------ Extract provided

Another way out may be acquiring natural herd immunity to SARS-CoV-2 as an indirect protection conferred by immune individuals to the susceptible ones in the population18,19,24. If natural herd immunity to SARS-CoV-2 is attainable during the pandemic, policy makers may take this into account as an exit strategy option. The 2.7% seroprevalence found in our study shows that, 1 month into the outbreak and more than 2 weeks after social distancing and lockdown interventions were implemented, the proportion of SARS-CoV-2 antibody-positive individuals in the population tested was far below the 50–67% HIT. Without social distancing the chains of infection may resume shortly, even in the hardest-hit areas with a seroprevalence of up to 9.5%. Importantly, recently published population-based seroprevalence studies in areas of other countries, using different immunoassays and divergent methods of sampling, also show low prevalences of antibodies to SARS-CoV-2, suggesting that populations are likely to remain susceptible to the virus and future waves of the outbreak are inevitable without a vaccine or antiviral prophylaxis25,26,27.

Antibodies were significantly more often detected in younger people (18–30 years), which might be related to age-dependent social behaviours before social distancing was implemented. Our study further indicates that the prevalence of antibodies to SARS-CoV-2 is sex-independent throughout age groups (18–72 years) and can vary substantially among areas in a country. The regional variation in the Netherlands may be associated with the celebration of Carnival, for which main events occurred in the south and southeastern parts of the country during the last week of February 2020, when social distancing and restrictions on public events and gatherings were not in place yet. Of course, the study only covers SARS-CoV-2 infections in the first month of the outbreak, and the results cannot be extrapolated to children, non-healthy adults and elderly aged >72 years.

Our study was performed in the early COVID-19 epidemic in the Netherlands. The 2.7% seroprevalence in the population tested demonstrates limited presence of potential antibody-mediated immunity to SARS-CoV-2 at the time of the study. Because antibodies to the virus may not be detected during the first weeks post infection, it can be assumed that more people were infected between 27 February 2020 (first Dutch COVID-19 case) and April 2020 (the moment of sampling). Therefore, the presence of potential antibody-mediated immunity may have been higher than 2.7%. Using the same assay, the SARS-CoV-2 seroprevalence in the Dutch donor population had increased to 5.9% (419/7,150) in May 202028. This indicates that the proportion of SARS-CoV-2 antibody-positive individuals in the Netherlands remained far below the 50–67% HIT during the first months of the COVID-19 epidemic. Of course, acquiring herd immunity may also depend on both SARS-CoV-2 pre-existing immune reactivity and vaccine-induced herd immunity, when a COVID-19 vaccine becomes available29.

------------
------ Information given

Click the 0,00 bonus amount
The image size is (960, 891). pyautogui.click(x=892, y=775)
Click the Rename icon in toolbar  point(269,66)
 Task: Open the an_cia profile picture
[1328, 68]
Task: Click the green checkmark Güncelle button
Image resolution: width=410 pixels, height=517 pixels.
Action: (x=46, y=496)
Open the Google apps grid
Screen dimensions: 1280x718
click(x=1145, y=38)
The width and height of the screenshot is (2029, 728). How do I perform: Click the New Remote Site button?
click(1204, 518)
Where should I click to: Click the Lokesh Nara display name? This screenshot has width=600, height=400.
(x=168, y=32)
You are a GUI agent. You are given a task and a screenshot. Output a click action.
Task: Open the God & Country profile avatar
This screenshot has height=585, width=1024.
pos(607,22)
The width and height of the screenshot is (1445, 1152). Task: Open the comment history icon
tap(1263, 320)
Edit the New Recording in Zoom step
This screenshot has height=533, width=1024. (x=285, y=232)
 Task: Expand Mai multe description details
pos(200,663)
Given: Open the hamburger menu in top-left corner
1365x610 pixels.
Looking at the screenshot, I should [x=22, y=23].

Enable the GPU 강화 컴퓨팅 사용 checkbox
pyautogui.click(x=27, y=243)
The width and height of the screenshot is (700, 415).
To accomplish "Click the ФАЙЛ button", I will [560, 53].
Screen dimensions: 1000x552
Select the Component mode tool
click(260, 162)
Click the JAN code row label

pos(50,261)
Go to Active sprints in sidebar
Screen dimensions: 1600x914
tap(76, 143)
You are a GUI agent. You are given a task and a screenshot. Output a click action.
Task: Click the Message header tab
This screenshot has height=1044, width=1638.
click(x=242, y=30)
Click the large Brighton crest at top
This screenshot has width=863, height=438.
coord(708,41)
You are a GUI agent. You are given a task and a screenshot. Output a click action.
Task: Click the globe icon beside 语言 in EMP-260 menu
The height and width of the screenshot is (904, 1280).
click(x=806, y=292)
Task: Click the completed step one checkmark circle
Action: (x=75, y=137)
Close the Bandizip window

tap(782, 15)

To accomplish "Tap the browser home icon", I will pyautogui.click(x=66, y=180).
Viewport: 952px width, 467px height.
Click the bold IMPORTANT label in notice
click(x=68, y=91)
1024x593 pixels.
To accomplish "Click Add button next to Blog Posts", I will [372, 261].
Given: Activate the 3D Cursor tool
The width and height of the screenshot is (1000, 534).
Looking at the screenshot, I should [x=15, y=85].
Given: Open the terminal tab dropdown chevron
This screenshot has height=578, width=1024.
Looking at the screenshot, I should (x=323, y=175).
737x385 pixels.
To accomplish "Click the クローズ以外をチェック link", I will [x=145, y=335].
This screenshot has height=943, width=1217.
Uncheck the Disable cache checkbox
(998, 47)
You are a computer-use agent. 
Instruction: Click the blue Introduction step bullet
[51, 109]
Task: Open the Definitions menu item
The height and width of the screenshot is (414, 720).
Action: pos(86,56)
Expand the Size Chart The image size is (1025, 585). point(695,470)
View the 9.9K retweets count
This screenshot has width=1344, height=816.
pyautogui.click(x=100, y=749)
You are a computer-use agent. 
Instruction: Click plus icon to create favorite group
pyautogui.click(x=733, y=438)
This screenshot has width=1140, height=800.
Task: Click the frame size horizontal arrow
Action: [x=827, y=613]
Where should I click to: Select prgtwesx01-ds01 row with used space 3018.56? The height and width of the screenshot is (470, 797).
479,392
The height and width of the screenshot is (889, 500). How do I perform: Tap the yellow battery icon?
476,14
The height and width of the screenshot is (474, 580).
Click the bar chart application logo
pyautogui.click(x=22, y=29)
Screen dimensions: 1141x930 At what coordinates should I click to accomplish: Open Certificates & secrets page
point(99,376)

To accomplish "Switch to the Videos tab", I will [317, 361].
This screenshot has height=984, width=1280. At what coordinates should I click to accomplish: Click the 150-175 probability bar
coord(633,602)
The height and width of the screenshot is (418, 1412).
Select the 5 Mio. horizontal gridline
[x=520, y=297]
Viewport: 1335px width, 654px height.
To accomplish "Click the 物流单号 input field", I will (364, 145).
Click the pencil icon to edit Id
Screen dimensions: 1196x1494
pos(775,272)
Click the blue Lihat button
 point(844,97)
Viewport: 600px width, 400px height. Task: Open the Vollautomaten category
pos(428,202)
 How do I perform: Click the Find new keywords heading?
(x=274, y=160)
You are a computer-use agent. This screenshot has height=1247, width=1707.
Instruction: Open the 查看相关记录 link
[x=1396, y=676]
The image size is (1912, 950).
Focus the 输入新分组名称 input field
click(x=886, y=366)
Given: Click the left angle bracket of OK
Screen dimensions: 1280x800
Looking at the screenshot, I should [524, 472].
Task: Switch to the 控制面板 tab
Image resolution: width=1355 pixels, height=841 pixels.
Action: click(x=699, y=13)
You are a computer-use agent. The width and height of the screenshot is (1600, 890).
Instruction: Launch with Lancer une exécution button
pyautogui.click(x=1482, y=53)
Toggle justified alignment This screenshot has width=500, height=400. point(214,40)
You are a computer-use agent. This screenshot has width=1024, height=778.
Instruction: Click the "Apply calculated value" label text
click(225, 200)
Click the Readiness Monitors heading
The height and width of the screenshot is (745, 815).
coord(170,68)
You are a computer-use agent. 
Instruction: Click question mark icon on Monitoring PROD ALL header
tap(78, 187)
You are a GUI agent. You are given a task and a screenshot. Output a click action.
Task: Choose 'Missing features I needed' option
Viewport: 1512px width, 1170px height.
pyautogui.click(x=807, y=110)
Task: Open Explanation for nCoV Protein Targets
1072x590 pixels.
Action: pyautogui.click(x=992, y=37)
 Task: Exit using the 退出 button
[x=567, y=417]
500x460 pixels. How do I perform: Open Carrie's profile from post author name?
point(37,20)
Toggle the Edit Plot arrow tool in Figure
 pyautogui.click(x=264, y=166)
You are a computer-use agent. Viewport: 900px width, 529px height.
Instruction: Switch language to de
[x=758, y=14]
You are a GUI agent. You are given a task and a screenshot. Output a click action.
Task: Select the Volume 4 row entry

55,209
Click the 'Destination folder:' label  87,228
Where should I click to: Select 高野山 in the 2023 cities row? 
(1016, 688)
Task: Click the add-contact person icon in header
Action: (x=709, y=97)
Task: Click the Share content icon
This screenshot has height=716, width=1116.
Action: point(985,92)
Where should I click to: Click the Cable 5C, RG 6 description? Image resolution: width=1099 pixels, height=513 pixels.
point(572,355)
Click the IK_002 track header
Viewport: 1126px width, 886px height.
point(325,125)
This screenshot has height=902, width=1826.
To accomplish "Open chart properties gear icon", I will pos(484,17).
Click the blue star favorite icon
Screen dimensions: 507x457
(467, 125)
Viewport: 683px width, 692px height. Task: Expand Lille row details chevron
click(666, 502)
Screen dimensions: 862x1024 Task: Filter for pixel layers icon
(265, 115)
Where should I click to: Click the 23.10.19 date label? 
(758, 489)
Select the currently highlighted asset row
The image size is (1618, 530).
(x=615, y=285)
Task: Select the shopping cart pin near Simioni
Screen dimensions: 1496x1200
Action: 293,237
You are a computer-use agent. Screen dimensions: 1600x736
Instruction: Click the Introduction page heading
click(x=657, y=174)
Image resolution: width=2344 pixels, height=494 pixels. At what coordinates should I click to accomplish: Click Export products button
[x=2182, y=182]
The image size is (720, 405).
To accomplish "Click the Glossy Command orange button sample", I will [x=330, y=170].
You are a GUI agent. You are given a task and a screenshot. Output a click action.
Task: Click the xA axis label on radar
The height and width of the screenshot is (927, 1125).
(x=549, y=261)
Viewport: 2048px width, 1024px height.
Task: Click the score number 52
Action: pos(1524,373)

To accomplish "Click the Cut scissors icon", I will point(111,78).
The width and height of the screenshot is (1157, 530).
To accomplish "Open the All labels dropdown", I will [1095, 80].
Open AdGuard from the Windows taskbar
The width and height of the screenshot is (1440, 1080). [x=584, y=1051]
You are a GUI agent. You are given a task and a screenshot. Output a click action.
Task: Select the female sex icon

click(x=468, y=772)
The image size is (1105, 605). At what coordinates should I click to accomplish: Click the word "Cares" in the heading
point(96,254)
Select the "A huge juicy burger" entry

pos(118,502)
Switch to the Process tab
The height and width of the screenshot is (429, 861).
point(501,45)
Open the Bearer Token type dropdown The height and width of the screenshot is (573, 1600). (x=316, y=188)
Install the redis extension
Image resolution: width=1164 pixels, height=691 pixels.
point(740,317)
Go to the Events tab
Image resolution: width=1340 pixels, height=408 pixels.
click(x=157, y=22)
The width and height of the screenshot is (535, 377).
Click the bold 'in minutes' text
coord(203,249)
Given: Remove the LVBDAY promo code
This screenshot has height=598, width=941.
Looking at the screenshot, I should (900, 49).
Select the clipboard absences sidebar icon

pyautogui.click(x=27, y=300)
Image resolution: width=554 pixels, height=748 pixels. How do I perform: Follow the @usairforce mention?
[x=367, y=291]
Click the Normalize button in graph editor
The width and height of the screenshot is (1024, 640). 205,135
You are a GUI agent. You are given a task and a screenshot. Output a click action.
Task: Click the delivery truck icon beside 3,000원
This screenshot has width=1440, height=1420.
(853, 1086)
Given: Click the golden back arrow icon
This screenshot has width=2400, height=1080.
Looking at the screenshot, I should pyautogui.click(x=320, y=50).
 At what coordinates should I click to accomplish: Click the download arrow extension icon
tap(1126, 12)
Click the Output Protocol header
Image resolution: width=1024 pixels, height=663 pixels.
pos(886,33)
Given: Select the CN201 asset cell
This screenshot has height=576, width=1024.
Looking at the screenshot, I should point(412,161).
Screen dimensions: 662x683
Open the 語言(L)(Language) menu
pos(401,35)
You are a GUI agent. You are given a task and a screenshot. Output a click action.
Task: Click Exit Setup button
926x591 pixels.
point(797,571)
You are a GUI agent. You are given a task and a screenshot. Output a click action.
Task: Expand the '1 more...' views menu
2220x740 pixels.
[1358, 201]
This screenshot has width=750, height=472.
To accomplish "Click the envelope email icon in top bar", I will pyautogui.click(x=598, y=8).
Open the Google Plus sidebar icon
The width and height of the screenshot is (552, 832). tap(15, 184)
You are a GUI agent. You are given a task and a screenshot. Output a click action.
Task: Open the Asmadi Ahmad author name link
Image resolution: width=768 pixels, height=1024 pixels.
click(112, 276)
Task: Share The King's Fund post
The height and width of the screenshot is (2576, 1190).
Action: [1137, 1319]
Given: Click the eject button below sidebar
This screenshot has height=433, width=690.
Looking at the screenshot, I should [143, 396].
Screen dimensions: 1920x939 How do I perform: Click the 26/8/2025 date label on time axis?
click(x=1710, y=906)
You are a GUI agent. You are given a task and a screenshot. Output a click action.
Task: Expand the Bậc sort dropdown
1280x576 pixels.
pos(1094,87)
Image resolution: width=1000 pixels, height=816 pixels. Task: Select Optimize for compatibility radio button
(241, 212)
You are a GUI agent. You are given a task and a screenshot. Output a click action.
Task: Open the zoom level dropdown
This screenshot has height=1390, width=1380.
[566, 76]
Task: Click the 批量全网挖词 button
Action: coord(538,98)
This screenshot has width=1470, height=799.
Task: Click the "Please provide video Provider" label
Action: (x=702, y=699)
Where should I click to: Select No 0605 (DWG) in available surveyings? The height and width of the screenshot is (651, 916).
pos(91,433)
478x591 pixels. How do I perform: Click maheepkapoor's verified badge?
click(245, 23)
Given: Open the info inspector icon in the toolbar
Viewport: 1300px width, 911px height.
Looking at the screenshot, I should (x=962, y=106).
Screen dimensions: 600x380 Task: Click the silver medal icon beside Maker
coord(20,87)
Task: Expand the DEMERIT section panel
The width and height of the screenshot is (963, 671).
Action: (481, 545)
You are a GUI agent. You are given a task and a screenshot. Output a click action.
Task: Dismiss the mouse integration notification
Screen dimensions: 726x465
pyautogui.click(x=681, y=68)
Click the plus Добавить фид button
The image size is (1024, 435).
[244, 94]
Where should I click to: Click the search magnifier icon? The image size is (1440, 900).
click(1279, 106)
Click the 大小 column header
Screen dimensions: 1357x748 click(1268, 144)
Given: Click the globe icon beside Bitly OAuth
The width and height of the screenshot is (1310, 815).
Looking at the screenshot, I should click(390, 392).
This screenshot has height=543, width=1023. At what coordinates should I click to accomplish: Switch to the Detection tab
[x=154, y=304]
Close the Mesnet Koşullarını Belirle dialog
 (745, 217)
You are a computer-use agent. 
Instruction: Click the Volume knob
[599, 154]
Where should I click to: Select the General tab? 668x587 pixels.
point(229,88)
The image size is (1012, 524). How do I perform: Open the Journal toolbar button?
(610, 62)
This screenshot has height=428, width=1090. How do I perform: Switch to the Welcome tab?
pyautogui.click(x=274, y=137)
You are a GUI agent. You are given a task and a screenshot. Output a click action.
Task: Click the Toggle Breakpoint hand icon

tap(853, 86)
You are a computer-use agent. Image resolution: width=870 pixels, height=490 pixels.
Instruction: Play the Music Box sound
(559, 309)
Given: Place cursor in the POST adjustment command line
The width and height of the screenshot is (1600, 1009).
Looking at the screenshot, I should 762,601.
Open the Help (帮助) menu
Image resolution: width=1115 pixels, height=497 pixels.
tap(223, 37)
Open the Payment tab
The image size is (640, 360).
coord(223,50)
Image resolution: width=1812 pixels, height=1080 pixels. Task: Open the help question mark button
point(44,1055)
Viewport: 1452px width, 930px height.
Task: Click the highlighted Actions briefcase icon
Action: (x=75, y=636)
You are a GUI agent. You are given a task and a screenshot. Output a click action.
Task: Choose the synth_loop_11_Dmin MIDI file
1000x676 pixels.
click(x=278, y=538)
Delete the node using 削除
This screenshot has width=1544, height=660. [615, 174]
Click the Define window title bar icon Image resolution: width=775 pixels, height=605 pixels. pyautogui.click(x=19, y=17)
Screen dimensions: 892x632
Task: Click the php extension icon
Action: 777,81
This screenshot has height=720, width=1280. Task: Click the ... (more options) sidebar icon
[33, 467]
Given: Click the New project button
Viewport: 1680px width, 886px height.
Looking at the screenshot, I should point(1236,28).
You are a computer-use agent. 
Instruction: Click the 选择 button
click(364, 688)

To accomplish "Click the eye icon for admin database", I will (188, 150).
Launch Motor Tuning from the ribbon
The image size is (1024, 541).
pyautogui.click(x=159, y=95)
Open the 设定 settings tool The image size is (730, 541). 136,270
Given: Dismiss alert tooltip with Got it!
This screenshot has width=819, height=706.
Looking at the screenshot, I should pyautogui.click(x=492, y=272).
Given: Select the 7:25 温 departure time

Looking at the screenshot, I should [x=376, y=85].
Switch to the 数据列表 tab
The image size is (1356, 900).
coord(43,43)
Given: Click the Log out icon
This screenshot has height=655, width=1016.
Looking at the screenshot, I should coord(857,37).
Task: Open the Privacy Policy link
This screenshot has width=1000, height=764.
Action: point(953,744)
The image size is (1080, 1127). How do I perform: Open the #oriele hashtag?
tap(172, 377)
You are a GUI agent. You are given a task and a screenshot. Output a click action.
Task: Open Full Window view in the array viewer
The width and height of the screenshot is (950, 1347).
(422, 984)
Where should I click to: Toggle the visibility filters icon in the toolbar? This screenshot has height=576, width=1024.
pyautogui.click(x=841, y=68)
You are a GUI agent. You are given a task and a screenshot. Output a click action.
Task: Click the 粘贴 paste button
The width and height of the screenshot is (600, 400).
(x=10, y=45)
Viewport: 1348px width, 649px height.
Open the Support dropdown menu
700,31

------------

**Instructions**
A. In the passage on SARS-CoV-2 seroprevalence, recast the paragraph beginning "Antibodies were significantly more often detected" as a shorter bulleted list that keeps its main facts.
B. From the passage on SARS-CoV-2 seroprevalence, extract the text word for word, beginning at the words "Antibodies were significantly" and stopping after the words "aged >72 years.".

**Expected responses**
A.
- Antibodies were found significantly more often in people aged 18–30. This may relate to age-dependent social behaviors before social distancing began.
- Antibody prevalence did not depend on sex across ages 18–72, but it varied substantially among areas of the country.
- The regional variation in the Netherlands may be linked to Carnival. Its main events took place in the south and southeast during the last week of February 2020, before social distancing and restrictions on gatherings were in place.
- The study covers only infections from the first month of the outbreak. Its results cannot be extrapolated to children, non-healthy adults or people over 72.

B.
Antibodies were significantly more often detected in younger people (18–30 years), which might be related to age-dependent social behaviours before social distancing was implemented. Our study further indicates that the prevalence of antibodies to SARS-CoV-2 is sex-independent throughout age groups (18–72 years) and can vary substantially among areas in a country. The regional variation in the Netherlands may be associated with the celebration of Carnival, for which main events occurred in the south and southeastern parts of the country during the last week of February 2020, when social distancing and restrictions on public events and gatherings were not in place yet. Of course, the study only covers SARS-CoV-2 infections in the first month of the outbreak, and the results cannot be extrapolated to children, non-healthy adults and elderly aged >72 years.